With the evolution of a crisis, the team leaders may need to appoint more decision-makers from the network of teams or replace the ones affected by the situation. Having a plan to appoint new temporary leaders among the network of teams during an unpredicted emergency can perpetrate confidence among the employees and promote the deliberate calm that can keep operations running irrespective of the location.
Bounded optimism: balance confidence with data
Bounded optimism is another term we come across in the field of crises management. It is the result of combining reality with optimism and confidence.
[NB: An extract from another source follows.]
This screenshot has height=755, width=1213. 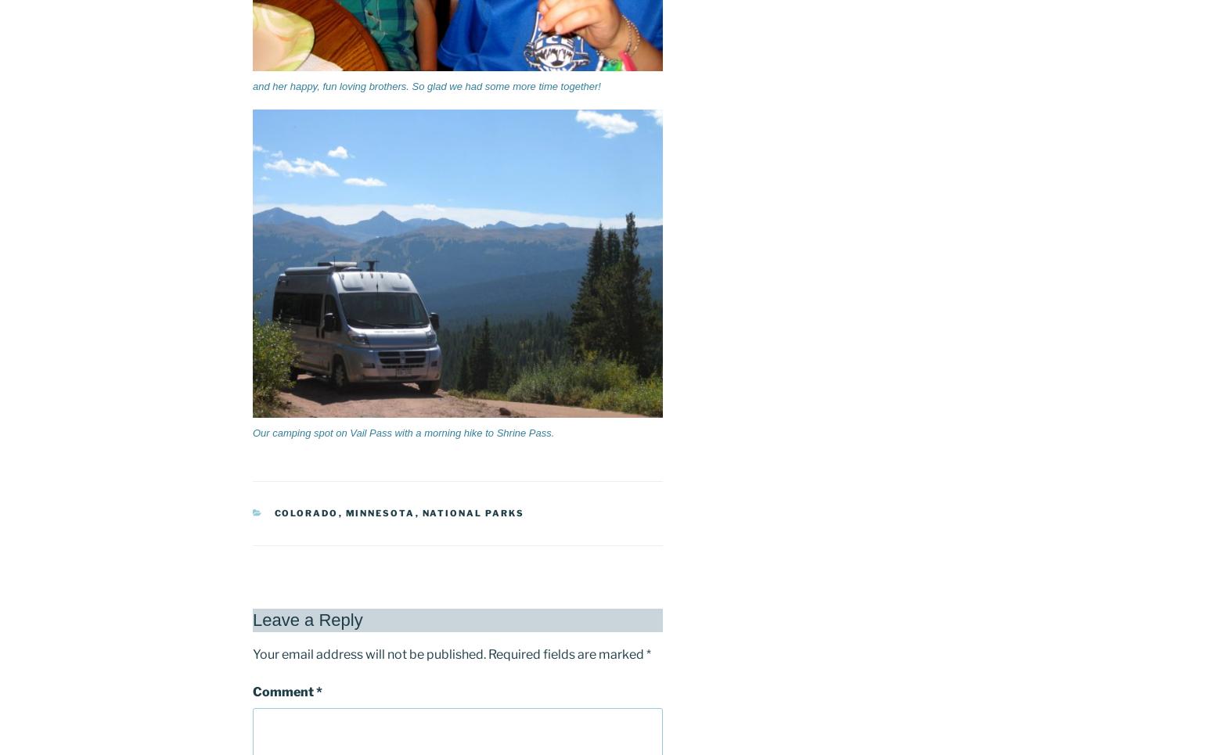 I want to click on 'Our camping spot on Vail Pass with a morning hike to Shrine Pass.', so click(x=402, y=432).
Exhibiting excessive confidence despite the dire situation can cause leaders to lose credibility and trustworthiness.
Bounded optimism comes into action when the company leaders show confidence that stems of research data, demographics and temporary company plans or policies that can tackle the crisis. Only when leaders project confidence as a result of collecting the latest data and recognizing the threat, the optimism becomes more beneficial for the team and the senior executives.
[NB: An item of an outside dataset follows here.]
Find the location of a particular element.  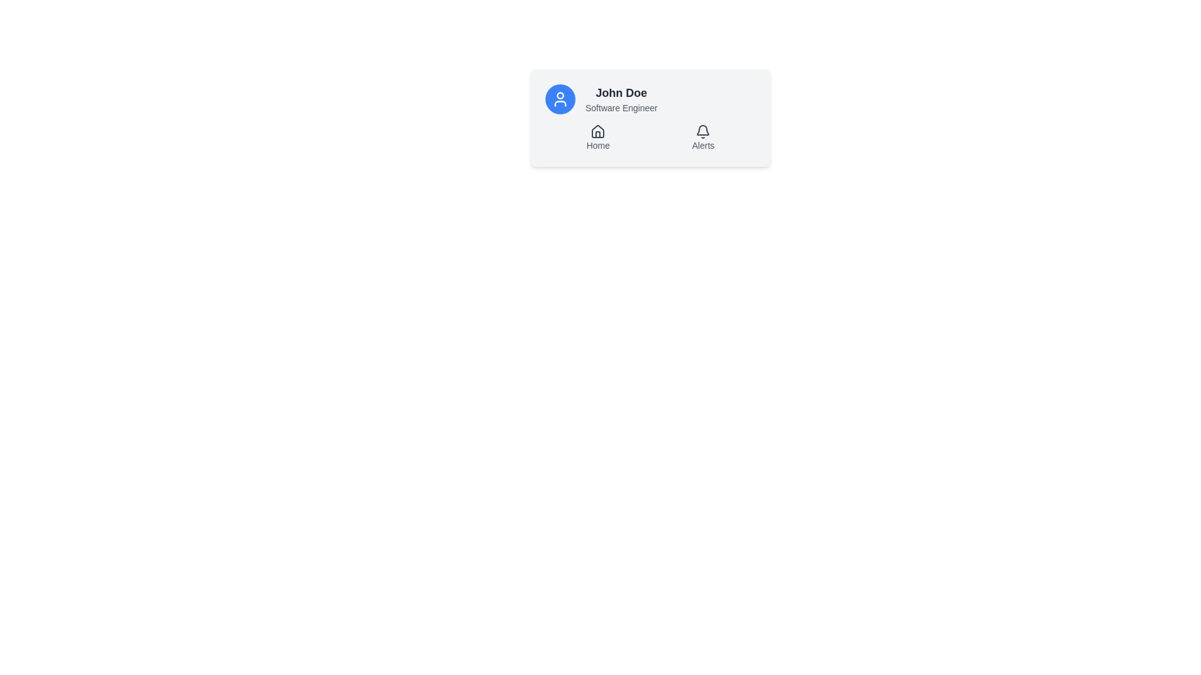

the Text label that indicates the Home section, located below the house icon in a card component, aligned with the Alerts text on the right is located at coordinates (597, 144).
Collect, assess and anticipate: make information-based decisions
Making decisions is a big part of the job of any senior executive, but as the traditional hierarchy becomes inept to handle immediate crises, waiting for a full set of facts to emerge is not a luxury they can have! They need to authorize the team leaders to act based on the data available to them at a time. Since an emergency like this can involve an umpteen number of uncertainties and surprises, taking longer to make a decision can cost a company heavily.
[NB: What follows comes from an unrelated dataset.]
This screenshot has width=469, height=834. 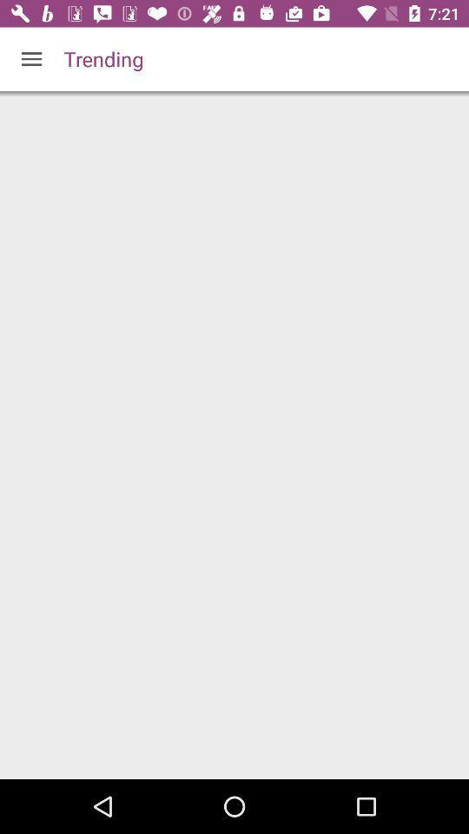 What do you see at coordinates (31, 59) in the screenshot?
I see `the item next to the trending icon` at bounding box center [31, 59].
The right decision making involves the power to assess current situations and to anticipate their impacts. Although leaders cannot afford to wait until new data stops emerging to make their decision, they need to be ready to collect information continually to determine the traits of the crisis. That is the only way to understand how their responses work.
Show your human side: empathize
The final responsibility is to deal with every human tragedy with empathy. It might be not very easy for senior executives to reach out to individual employees to extend their emotional support, but that is what is most necessary during these trying times. Questions like “will this hurt me? Will I fall sick? Is my family in danger?” will be more frequent than you believe right now. And no matter how many times an employee comes to express their concern to their team leader, their questions deserve to be answered honestly, but with empathy.
It is not good practice to redirect them to the legal team or communications team. It is time for the CxOs to show their human side. Even a simple encouraging email each day, sharing precautionary tips and managing work-from-home infrastructures are all part of a true leader’s job.
Few last words to all leaders in the time of crisis
By March 28, COVID-19 has claimed thousands of lives. Although the mortality rate of the novel coronavirus infection is only 2%, the fake news circulating on social media is seeding the mass panic. It is the leader’s responsibility to find out how the COVID-19 crisis is affecting each of their employees and to take measures to help them. At the same time, leaders should take pro-active steps to keep themselves safe and healthy.
Leaders should be the embodiment of deliberate calm and bounded optimism as the threat knocks at their doors. Following these five steps can help you keep yourself and your office environment safe, composed and productive in the days of the spreading novel coronavirus infections. Keep your communication channels open and be sure to send regular updates to everyone in your team even if they are working remotely.